I have a data frame looking like this:
classid grade haveTeacher
0 99 1
1 40 1
1 50 0
1 70 1
2 50 0
3 34 0
I'd like to find out what I could write in pandas to find out the standard deviation of "grade" across classid that have a teacher (1 means there is a teacher). I know we would have to groupby "classid", but I was wondering what would go inside the .apply and lambda function to fulfill all these conditionals?

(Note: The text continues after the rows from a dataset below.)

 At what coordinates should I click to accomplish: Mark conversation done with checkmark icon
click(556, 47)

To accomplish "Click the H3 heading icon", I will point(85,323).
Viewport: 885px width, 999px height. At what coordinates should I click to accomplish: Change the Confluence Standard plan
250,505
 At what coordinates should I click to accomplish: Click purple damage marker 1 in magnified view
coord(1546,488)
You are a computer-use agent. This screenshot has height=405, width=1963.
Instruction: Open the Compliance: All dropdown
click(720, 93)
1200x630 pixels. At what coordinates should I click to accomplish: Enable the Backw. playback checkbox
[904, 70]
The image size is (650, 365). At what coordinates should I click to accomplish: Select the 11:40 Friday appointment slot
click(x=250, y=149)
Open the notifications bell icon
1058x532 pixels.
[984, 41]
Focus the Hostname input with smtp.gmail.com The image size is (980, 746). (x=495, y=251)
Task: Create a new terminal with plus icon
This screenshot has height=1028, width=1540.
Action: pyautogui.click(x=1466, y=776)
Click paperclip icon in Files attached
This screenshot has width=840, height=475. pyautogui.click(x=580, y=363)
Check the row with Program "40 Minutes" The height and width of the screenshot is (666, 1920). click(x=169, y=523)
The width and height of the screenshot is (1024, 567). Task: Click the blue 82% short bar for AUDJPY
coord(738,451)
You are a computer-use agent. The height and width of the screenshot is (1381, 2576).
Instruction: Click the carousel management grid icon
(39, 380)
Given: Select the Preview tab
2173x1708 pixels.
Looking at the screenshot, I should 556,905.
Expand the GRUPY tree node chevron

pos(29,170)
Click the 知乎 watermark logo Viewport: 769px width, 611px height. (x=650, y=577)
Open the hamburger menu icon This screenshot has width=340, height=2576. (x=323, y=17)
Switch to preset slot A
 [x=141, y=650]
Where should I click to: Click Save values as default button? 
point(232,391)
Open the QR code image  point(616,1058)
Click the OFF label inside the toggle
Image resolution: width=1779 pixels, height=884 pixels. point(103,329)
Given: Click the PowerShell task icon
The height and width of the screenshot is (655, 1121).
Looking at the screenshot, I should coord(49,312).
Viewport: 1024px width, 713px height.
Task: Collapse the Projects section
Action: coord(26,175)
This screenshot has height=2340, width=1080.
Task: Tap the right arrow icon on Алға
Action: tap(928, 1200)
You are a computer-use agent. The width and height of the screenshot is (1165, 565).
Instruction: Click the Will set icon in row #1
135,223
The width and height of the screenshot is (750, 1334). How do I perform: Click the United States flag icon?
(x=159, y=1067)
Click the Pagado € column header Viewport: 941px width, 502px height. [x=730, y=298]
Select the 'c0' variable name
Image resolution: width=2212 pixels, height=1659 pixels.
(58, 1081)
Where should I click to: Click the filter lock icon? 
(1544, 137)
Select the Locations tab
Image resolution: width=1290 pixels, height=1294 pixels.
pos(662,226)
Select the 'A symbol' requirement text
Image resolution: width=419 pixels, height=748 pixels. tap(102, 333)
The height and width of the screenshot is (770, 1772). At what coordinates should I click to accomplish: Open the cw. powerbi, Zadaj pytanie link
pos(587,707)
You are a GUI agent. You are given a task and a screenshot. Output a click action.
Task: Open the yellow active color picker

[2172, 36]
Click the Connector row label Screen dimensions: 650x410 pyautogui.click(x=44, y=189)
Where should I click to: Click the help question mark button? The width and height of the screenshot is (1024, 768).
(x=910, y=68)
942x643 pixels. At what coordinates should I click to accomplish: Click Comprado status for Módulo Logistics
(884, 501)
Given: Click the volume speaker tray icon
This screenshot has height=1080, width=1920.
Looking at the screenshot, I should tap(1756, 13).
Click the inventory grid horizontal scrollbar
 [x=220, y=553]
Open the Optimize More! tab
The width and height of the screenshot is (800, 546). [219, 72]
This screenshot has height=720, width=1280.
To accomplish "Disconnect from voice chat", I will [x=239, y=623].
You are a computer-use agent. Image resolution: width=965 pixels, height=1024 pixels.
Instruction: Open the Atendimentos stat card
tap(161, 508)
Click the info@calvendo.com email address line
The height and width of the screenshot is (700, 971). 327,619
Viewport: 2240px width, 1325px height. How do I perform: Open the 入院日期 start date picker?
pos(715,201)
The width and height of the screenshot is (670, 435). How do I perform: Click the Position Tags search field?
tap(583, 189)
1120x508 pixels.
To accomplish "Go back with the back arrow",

CodePudding user response:
For improve performance first set missing values if no 1
in haveTeacher
by Series.where
and then aggregate std
:
df = (df['grade'].where(df['haveTeacher'].eq(1))
.groupby(df['classid'])
.std()
.reset_index(name='std'))
print (df)
classid std
0 0 NaN
1 1 21.213203
2 2 NaN
3 3 NaN
Solution suggested in question should be slow if large DataFrame:
df = (df.groupby('classid')
.apply(lambda x: x.loc[x['haveTeacher'].eq(1), 'grade'].std())
.reset_index(name='std'))
print (df)
classid std
0 0 NaN
1 1 21.213203
2 2 NaN
3 3 NaN
CodePudding user response:
You might first want to get the dataframe with records having teacher - df[df['haveteacher'] == 1]
. Once you get this you can do a groupby(classid)
and use numpy.std (import numpy as np
before that ) function to find the standard devitation of that group
so you have -
>>> df[df['haveteacher'] == 1].groupby(['classid']).agg({'grade': np.std})
output is -
grade
classid
0 NaN
1 21.213203